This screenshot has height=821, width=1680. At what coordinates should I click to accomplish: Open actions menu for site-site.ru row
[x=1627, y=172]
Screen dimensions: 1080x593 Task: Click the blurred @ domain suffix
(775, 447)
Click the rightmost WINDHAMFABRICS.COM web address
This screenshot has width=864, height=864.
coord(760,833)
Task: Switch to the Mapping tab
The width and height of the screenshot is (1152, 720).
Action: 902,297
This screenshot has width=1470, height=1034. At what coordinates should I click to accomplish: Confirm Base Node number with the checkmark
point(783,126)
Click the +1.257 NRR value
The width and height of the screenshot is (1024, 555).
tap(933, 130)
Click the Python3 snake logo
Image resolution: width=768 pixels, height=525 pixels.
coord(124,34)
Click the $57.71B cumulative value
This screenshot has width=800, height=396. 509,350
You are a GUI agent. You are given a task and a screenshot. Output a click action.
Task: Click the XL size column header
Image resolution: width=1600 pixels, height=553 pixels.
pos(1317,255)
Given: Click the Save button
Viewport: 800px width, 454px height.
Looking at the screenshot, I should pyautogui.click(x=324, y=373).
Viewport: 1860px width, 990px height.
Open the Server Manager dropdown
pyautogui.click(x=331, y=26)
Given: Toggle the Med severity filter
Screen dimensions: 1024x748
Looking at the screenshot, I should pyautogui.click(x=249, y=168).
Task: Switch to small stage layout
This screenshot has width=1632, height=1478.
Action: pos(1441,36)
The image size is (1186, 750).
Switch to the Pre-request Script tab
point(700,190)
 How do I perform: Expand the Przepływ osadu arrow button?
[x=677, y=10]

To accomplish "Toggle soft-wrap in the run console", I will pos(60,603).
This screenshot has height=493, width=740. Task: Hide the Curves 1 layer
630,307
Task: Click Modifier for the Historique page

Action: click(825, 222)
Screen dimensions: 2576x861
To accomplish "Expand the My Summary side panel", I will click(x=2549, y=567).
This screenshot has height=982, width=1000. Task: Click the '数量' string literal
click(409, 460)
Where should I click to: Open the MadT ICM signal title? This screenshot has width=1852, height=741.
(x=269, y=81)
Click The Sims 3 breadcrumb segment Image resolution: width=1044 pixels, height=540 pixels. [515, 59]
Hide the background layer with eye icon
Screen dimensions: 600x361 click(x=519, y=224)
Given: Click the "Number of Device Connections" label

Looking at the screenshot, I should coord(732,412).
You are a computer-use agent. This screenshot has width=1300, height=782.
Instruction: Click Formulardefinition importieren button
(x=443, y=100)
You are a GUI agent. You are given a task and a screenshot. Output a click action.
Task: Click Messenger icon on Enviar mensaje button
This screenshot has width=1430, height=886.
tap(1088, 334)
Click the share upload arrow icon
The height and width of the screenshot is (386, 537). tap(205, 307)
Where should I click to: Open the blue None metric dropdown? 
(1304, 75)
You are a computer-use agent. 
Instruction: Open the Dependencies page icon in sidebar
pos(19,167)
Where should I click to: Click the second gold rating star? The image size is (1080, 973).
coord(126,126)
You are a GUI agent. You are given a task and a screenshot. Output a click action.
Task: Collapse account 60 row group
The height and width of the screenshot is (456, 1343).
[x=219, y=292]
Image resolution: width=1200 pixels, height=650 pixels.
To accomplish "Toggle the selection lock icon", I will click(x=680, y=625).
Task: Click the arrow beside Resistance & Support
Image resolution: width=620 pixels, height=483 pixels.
+ + +
> _Problem requirements_:
In the listing above, find the line with "Open the Server Manager dropdown" and the line with "Task: Switch to small stage layout"; set down exactly those two lines and every line between them, nothing more.

> _Answer section_:
Open the Server Manager dropdown
pyautogui.click(x=331, y=26)
Given: Toggle the Med severity filter
Screen dimensions: 1024x748
Looking at the screenshot, I should pyautogui.click(x=249, y=168).
Task: Switch to small stage layout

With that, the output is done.